When the Canadian military really needs something, the government just goes out and gets it.  No fuss, no muss.

When the standard procurement process is employed, it means that the government wants to put off deciding.  It doesn’t want to spend money on defense.  The procurement process is a means of creating a massive smoke screen so that nobody gets blamed for nothing getting done.

Look at the process announced for determining what the replacement for the CF-18 is going to be.  It’s going to take five years.  World famous suppliers have been asked to fill out a pile of insulting paperwork to prove their capability, and they are supposed explain to experts in the RCAF precisely how to suck eggs.  Do you really believe that fighter pilots in the RCAF need to have explained to them the ins and outs of a Saab Gripen, the Eurofighter Typhoon, the Dassault Rafale, the Super Hornet, and the F-35 JSF before they can make an informed choice about which one they want?

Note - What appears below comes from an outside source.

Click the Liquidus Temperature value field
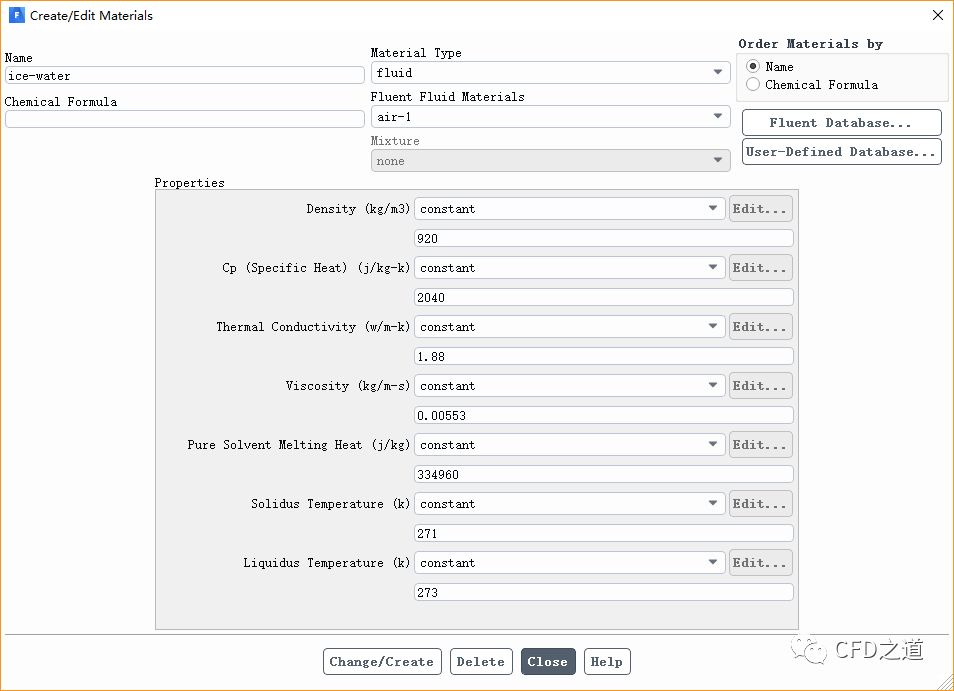The height and width of the screenshot is (691, 954). pyautogui.click(x=603, y=593)
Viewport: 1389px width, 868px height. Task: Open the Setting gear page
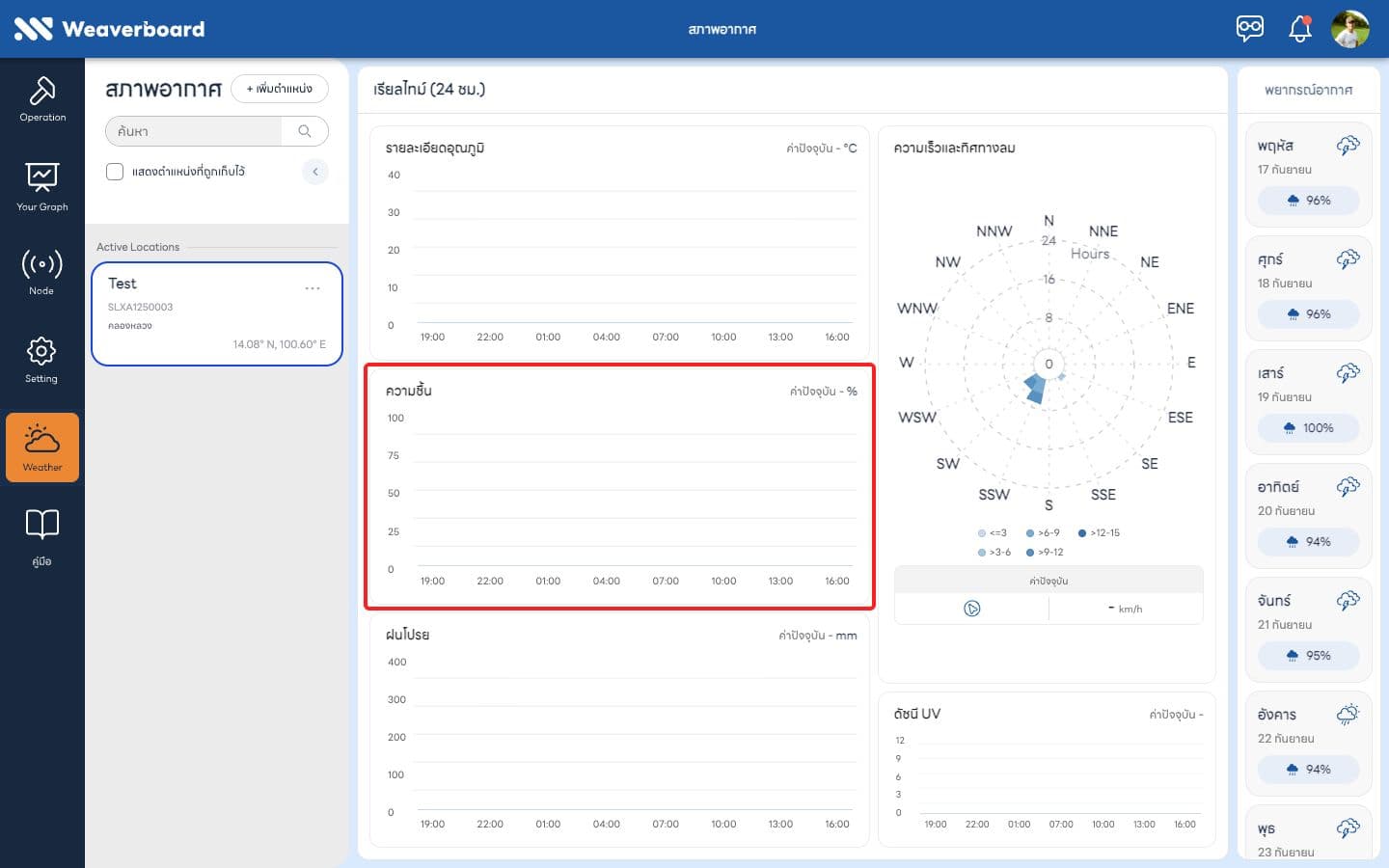coord(42,361)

Look at the Surface Combatant Ship replacement process.  This is another acquisition being bogged down in counting angels on the head of a pin.  The government doesn’t want to spend big money on warships, and so the path to acquisition is littered with red herrings.

When the Prime Minister decides he needs to spend money on defense, money on defense will get spent.  Don’t discourage the man.  Shut-up already.  Patriotism over partisanship!